***** Extracted records *****
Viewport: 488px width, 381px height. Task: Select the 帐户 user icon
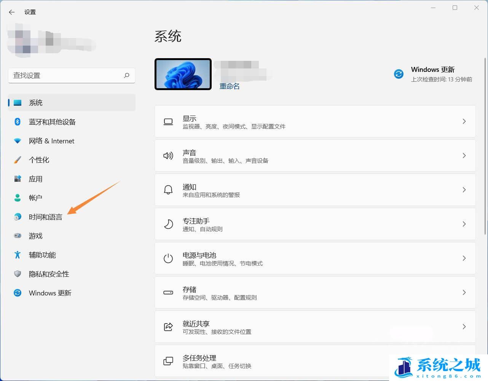[18, 198]
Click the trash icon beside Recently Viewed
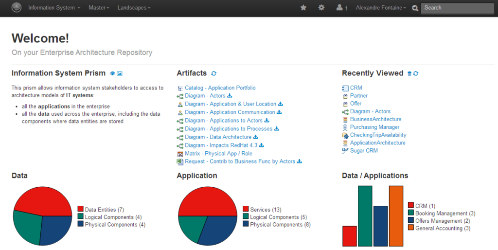Screen dimensions: 498x250 click(409, 73)
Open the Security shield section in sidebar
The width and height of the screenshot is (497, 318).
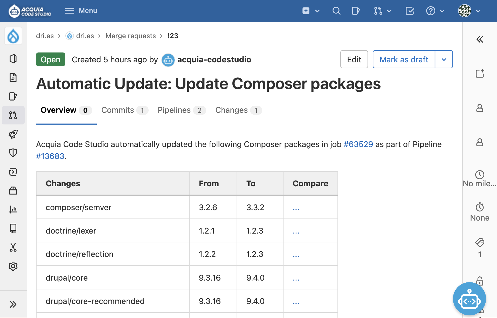point(13,153)
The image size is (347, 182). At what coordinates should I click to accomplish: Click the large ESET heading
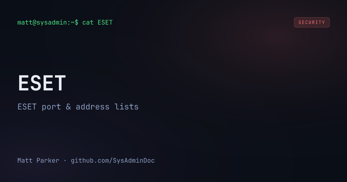[42, 83]
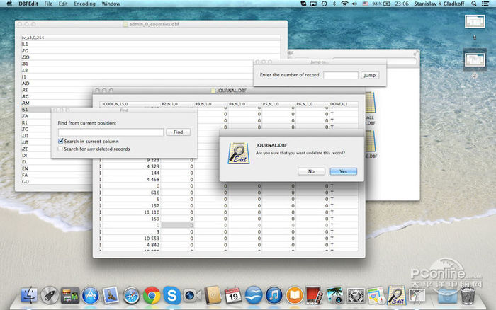Open the DBFEdit application menu
Viewport: 496px width, 310px height.
coord(28,4)
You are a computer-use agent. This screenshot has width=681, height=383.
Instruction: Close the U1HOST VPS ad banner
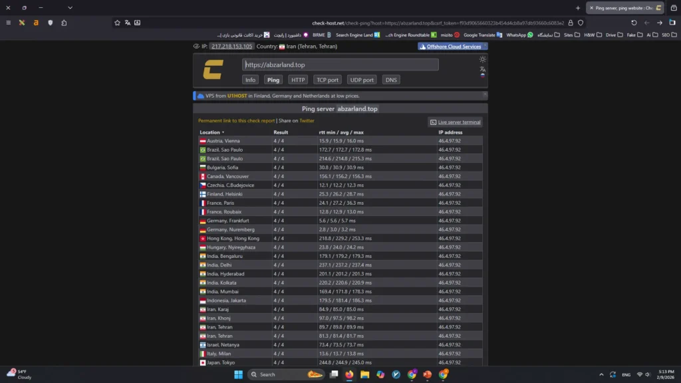(485, 96)
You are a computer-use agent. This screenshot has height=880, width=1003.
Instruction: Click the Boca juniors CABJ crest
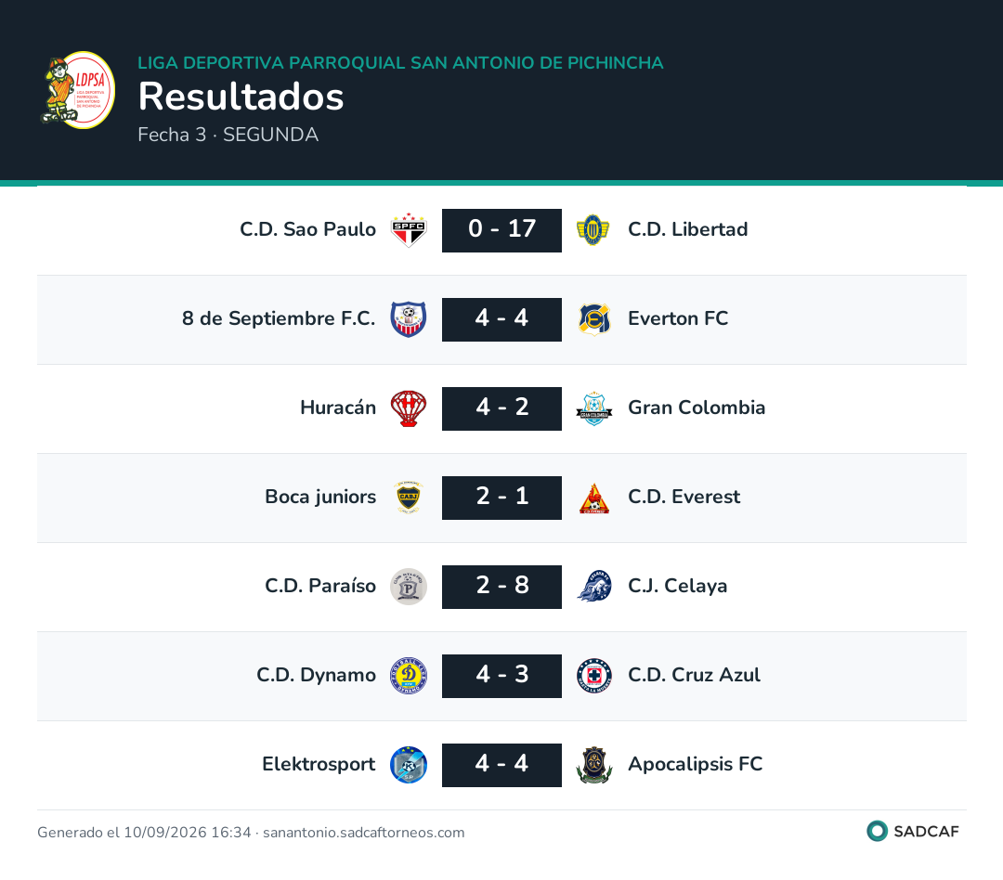[x=409, y=498]
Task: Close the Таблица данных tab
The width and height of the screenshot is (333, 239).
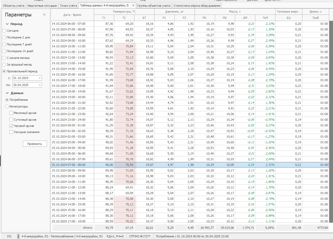Action: coord(133,5)
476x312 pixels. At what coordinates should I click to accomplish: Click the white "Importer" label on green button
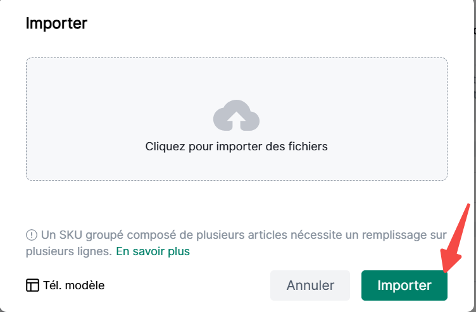[x=404, y=285]
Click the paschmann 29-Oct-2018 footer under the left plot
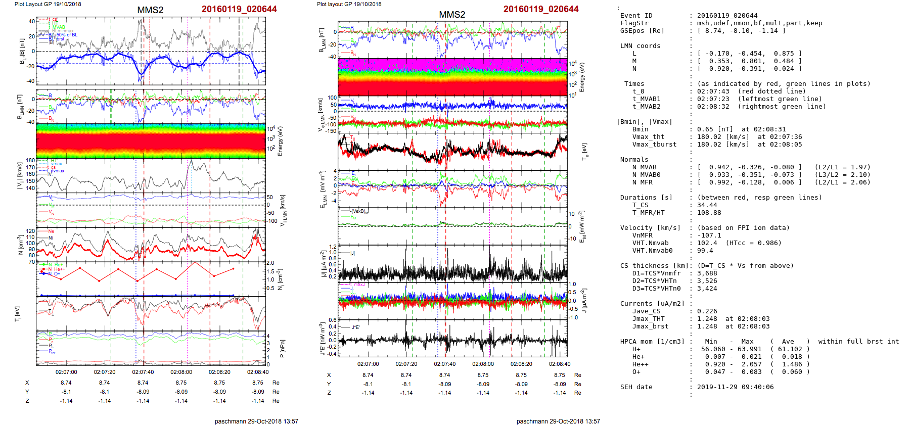912x425 pixels. point(256,421)
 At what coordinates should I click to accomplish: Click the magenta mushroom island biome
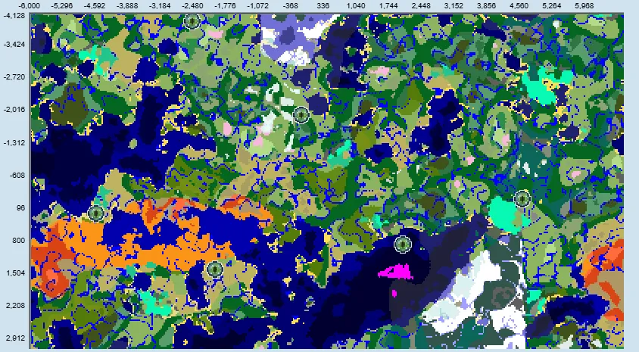tap(399, 271)
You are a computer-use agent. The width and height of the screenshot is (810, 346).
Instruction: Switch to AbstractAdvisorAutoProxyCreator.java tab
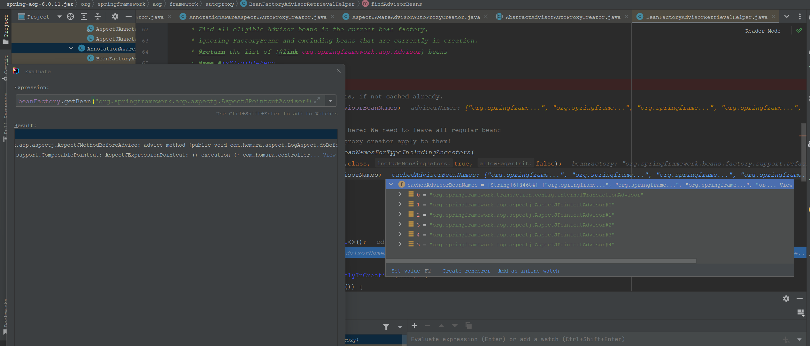tap(562, 17)

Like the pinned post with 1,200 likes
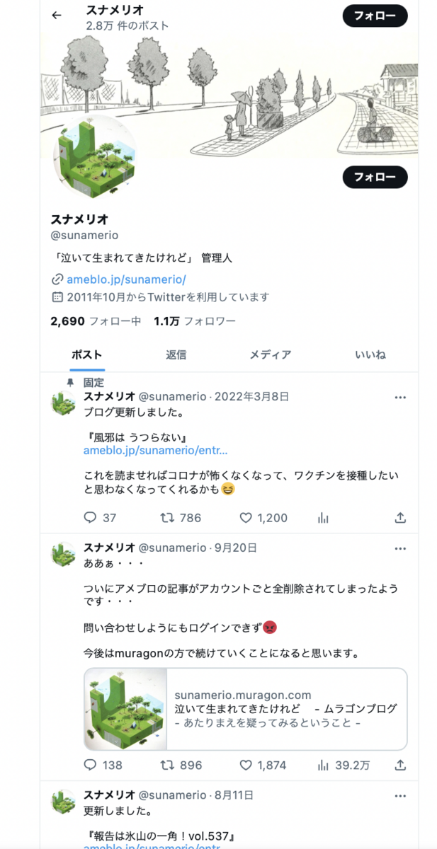pos(246,518)
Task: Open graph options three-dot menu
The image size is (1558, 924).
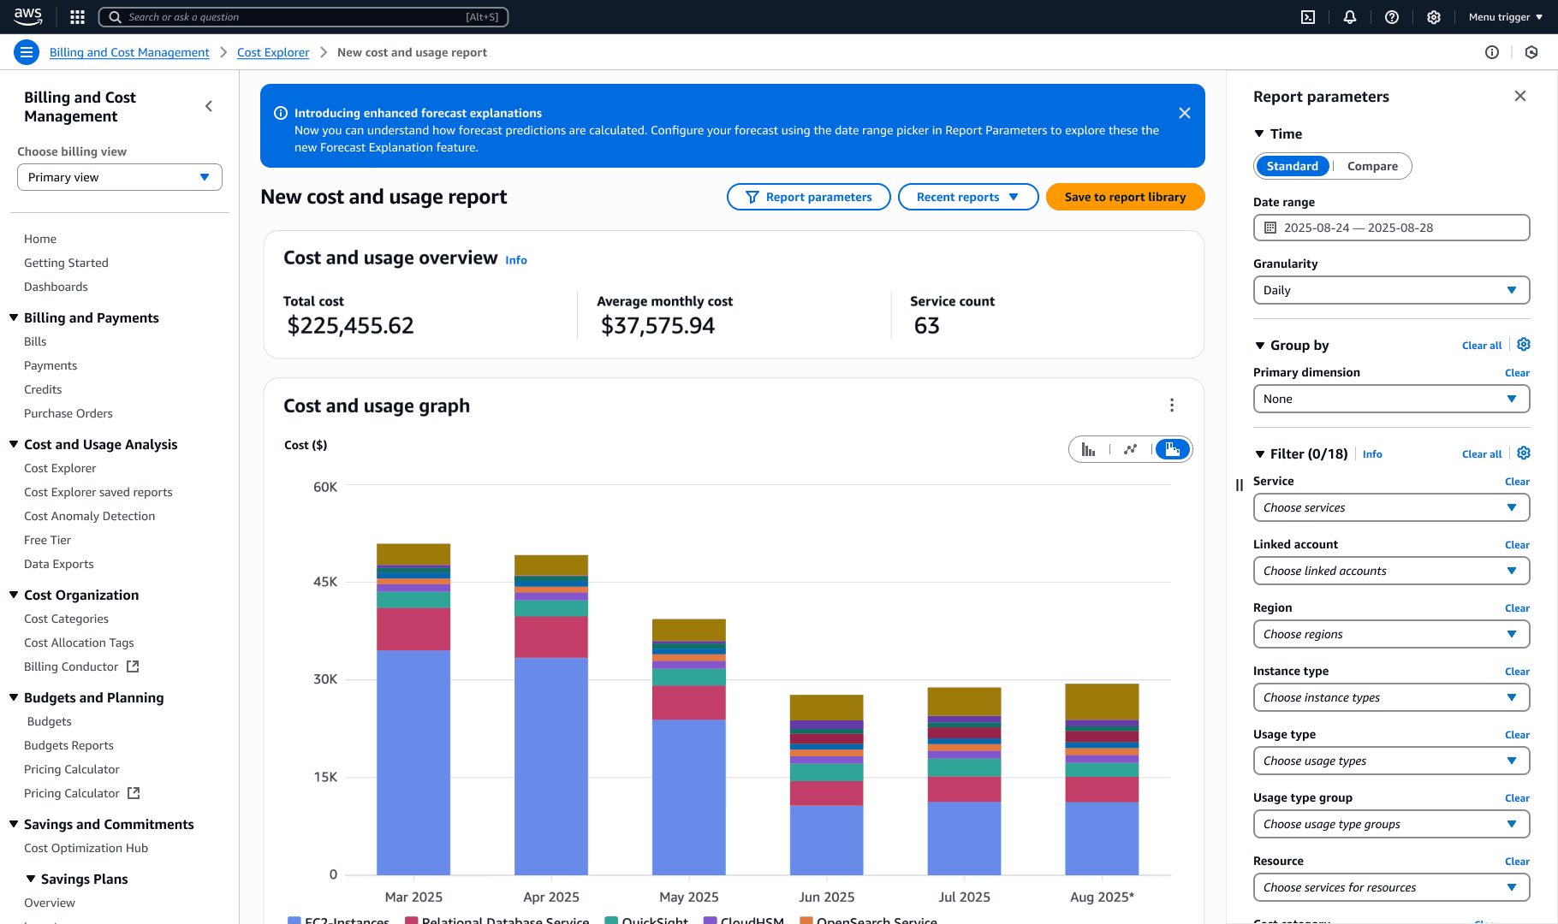Action: tap(1172, 406)
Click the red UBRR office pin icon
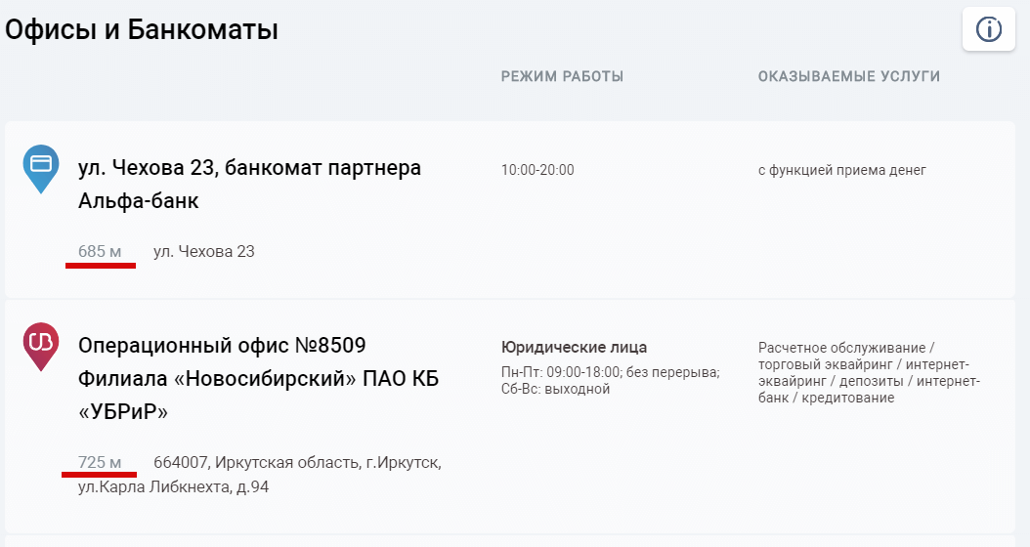1030x547 pixels. [40, 344]
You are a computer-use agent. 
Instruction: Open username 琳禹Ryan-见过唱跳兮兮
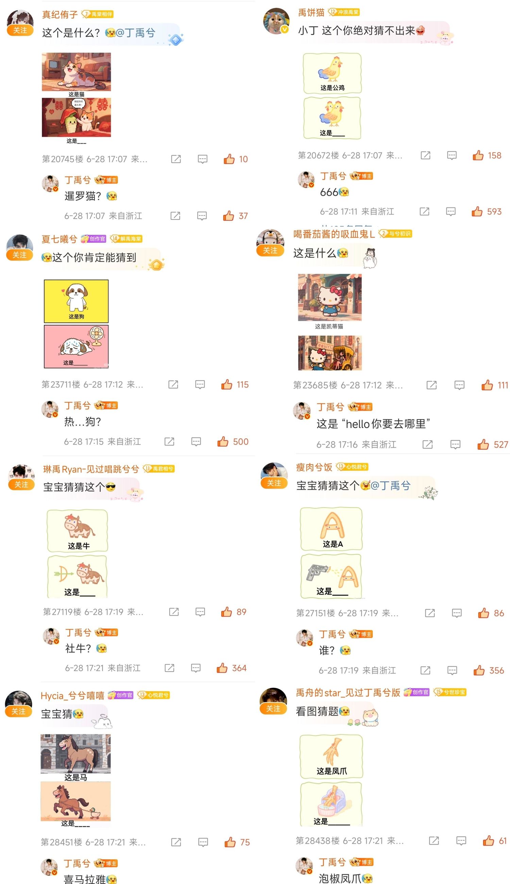point(91,469)
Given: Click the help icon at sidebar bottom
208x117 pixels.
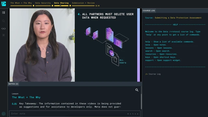Looking at the screenshot, I should (x=4, y=113).
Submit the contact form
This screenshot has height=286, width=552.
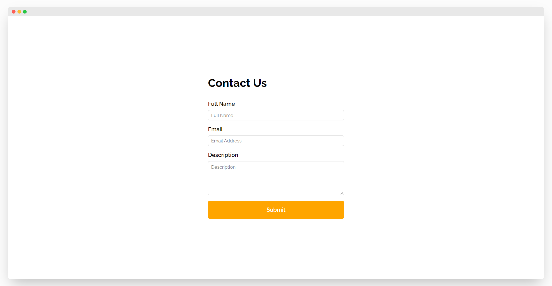(276, 210)
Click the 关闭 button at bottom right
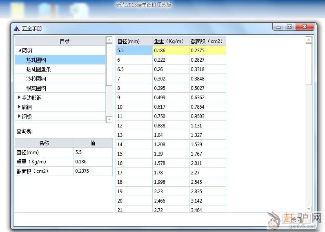 (296, 219)
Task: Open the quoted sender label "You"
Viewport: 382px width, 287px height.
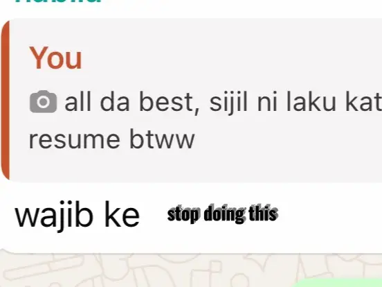Action: point(55,58)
*****
Return all of the lines above verbatim, but omit the pictures.

Exercise result
Viewport: 488px width, 381px height. Task: Select the 帐户 user icon
[18, 198]
Click the trash icon beside Recently Viewed
Screen dimensions: 498x250 click(409, 73)
Open the Security shield section in sidebar
The width and height of the screenshot is (497, 318).
point(13,153)
The image size is (347, 182). At what coordinates should I click to accomplish: Click the large ESET heading
[42, 83]
Open the DBFEdit application menu
Viewport: 496px width, 310px height.
coord(28,4)
You are a computer-use agent. This screenshot has width=681, height=383.
Instruction: Close the U1HOST VPS ad banner
(485, 96)
You are a computer-use agent. This screenshot has height=880, width=1003.
Instruction: Click the Boca juniors CABJ crest
[x=409, y=498]
Task: Close the Таблица данных tab
The width and height of the screenshot is (333, 239).
Action: coord(133,5)
476x312 pixels. At what coordinates should I click to accomplish: Click the white "Importer" label on green button
[x=404, y=285]
Click the paschmann 29-Oct-2018 footer under the left plot
912x425 pixels. point(256,421)
 At what coordinates should I click to accomplish: Click the magenta mushroom island biome
tap(399, 271)
You are a computer-use agent. The width and height of the screenshot is (810, 346).
Instruction: Switch to AbstractAdvisorAutoProxyCreator.java tab
tap(562, 17)

Like the pinned post with 1,200 likes
pos(246,518)
Task: Open graph options three-dot menu
The image size is (1558, 924).
Action: tap(1172, 406)
Click the red UBRR office pin icon
1030x547 pixels. [40, 344]
You are a computer-use agent. 
Instruction: Open username 琳禹Ryan-见过唱跳兮兮
point(91,469)
Given: Click the help icon at sidebar bottom
208x117 pixels.
Looking at the screenshot, I should (x=4, y=113).
Submit the contact form
This screenshot has height=286, width=552.
(276, 210)
Click the 关闭 button at bottom right
 (296, 219)
Task: Open the quoted sender label "You"
Viewport: 382px width, 287px height.
Action: point(55,58)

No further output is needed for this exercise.